Studying the foundations of democratically successful,
economically prosperous, and militarily powerful
countries such as the United States of America, one
cannot help it but envy the American Founding Fathers
who put so much emphasis on the informed public to
uphold the U.S. Constitution and keep the country at
one piece and yet running successful. Some of the
most influential among framers of the U.S.
Constitution, Alexander Hamilton and James Madison
wrote, “the aim of every political constitution is, or
ought to be, first to obtain for rulers men who
possess most wisdom to discern, and most virture to
pursue, the common good of the society; and in the
next place, to take the most effectual precautions for
keeping them virtuous whilst they continue to hold
their public trust.”

In the case of South Sudan, whether it has rulers who
“possess most wisdom to discern, and most virture to
pursue, the common good of the society” is another
subject, and whether those rulers hold “public trust”
is even another subject that stands on its own.
However, what is at stake here is that there is no
informed public who will make up good leadership or
who will in turn influence good leadership for the
common good of the society.

It is not the knowledgeable leaders but knowledgeable
public who provides a life-support for democracy and
good governance. In speech of ratification of the U.S.
Constitution in Virginia, James Madison argued, “to
suppose that any form of government will secure
liberty or happiness without any virtue in the people,
is a chimerical idea, if there be sufficient virtue
and intelligence in the community, it will be
exercised in the selection of these men. So that we do
not depend on their virtue, or put confidence in our
rulers, but in the people who are to choose them.”
Because of this, in the U.S., the president is not
elected by the popular votes but by the electoral vote
who are supposedly informed citizens, which the
general public putting their trust onto them to cast
on their behalves the votes to elect the president.
Samuel Adams beautifully summed it when he said, “let
each citizen remember at the moment he is offering his
vote that he is not making a present or a compliment
to please an individual–or at least that he ought not
so to do; but that he is executing one of the most
solemn trusts in human society for which he is
accountable to God and his country.”

The role of informed and knowledgeable public is not
only to elect good leadership because among them
emerge good quality of leadership. When the society is
full of informed and knowledgeable individuals, there
can be no trouble in finding leaders with good
qualities among them. Such makes the selections of
leaders easier than it could have been in the absence
of those knowledgeable individuals in the society.
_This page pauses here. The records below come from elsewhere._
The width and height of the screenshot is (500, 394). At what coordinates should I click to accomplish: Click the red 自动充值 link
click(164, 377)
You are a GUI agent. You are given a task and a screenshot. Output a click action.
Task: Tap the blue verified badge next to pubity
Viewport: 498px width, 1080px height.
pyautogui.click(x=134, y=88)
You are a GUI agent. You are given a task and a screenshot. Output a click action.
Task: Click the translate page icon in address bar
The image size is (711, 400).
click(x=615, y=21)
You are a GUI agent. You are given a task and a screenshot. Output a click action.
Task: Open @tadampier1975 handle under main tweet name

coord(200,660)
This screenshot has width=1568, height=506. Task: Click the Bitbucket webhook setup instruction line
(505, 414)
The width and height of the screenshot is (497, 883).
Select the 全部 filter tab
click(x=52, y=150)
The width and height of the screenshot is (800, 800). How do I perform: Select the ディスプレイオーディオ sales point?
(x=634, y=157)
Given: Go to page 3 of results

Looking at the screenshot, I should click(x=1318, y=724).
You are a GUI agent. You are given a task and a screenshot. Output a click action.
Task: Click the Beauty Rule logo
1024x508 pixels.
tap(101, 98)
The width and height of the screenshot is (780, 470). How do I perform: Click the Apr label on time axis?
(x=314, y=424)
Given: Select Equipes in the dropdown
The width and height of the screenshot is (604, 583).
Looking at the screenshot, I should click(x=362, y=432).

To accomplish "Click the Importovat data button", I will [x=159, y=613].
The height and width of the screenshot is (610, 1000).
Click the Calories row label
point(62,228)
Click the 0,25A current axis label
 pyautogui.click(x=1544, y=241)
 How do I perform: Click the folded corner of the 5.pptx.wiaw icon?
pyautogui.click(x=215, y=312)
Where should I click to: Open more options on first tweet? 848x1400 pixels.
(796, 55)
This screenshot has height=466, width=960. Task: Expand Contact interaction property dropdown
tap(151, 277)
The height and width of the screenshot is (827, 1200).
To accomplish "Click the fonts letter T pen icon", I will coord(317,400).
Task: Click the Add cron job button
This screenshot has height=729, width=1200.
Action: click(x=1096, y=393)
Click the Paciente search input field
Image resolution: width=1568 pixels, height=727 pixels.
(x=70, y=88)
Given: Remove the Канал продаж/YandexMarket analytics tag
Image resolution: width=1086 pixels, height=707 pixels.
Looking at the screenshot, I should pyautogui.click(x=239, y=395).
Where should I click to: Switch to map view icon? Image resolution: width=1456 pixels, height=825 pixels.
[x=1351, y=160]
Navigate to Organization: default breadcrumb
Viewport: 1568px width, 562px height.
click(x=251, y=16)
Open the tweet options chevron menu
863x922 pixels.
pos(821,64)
Another role that the informed public could play in a
democratic and free society is by fully engage and
participate in the governing of their own affairs.
Such an engagement may come into different forms, and
prominent among which is acquiring of information and
knowledge. It was James Madison who wrote, “A popular
Government without popular information, or the means
of acquiring it, is but a Prologue to a Farce or a
Tragedy; or perhaps both. Knowledge will forever
govern ignorance: And a people who mean to be their
own Governors, must arm themselves with the power that
knowledge gives.”

Today in South Sudan, information about the government
affairs is difficult to come by, and to make matters
worse; there are no responsible efforts from citizens
to acquire any information. The case involving the
arbitrary detention of Cdr. Isaac Obutu Mamur, one of
the most senior military officer in the South, is just
one of the examples to illustrate this point. Cdr.
Mamur has been under detention for months and all the
public can get regarding his detention are dubious
charges, which their merits cannot stand scrutiny of
any kind of existing laws. And even worse, this case
left some of the general public fall into rumors as a
way of addressing the issue.

However, what is even more disturbing about this case
is that most of the general public are coerced and
intimidated to be silent about this issue. The fact
that the public are coerced into silence on a public
issue like this, it clearly indicates an assault on
the core of democratic principle of the citizens to
participate in governing their own affairs. This is
where this issue is not about Cdr. Mamur as an
individual anymore but about the rights of the
citizens to know, which is being suppressed.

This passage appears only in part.